Cellular survival and proliferation in autogenous flexor tendon grafts.

In order to investigate fibroblast survival and proliferation in autogenous flexor tendon grafts, hindlimb intrasynovial and extrasynovial donor tendons were placed within the synovial sheaths of the medial and lateral forepaw digits of 21 dogs (42 tendons) and treated with controlled early passive motion. Intravital histologic evaluations with confocal microscopy and biochemical determinations of total DNA content and DNA synthesis were carried out at 10 days, 3 weeks, and 6 weeks. Intravital staining of the extrasynovial tendon grafts demonstrated variable degrees of cellular necrosis at the earliest intervals followed by cellular repopulation with fibroblasts and neovascularization from surface vessels.

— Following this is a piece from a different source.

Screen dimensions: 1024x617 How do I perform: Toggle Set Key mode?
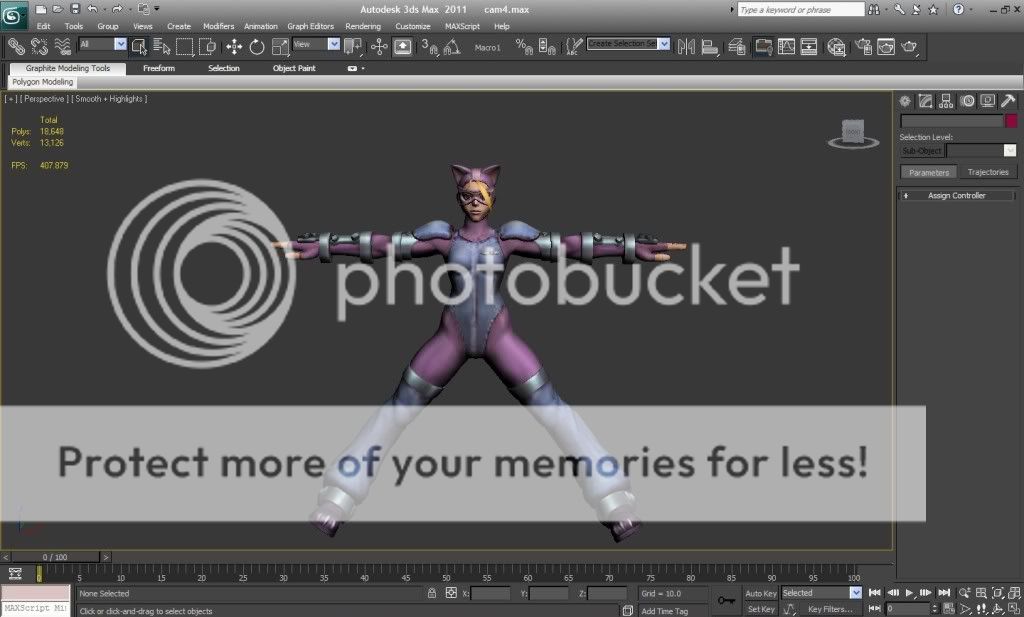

In contrast, intrasynovial tendon grafts were populated predominantly by viable cells at each interval, with occasional patches of cell necrosis and fibroblast ingrowth. Total DNA content and DNA synthesis values in the intrasynovial donor tendons were significantly lower than those seen in the extrasynovial tendon grafts at each interval. Extrasynovial tendons appear to act as scaffolds, undergoing extensive cellular death followed by a rapid repair response. Findings that intrasynovial tendon fibroblasts survive the tendon grafting process suggest that the nutritional supplies and metabolic requirements of intrasynovial and extrasynovial donor tendons differ largely.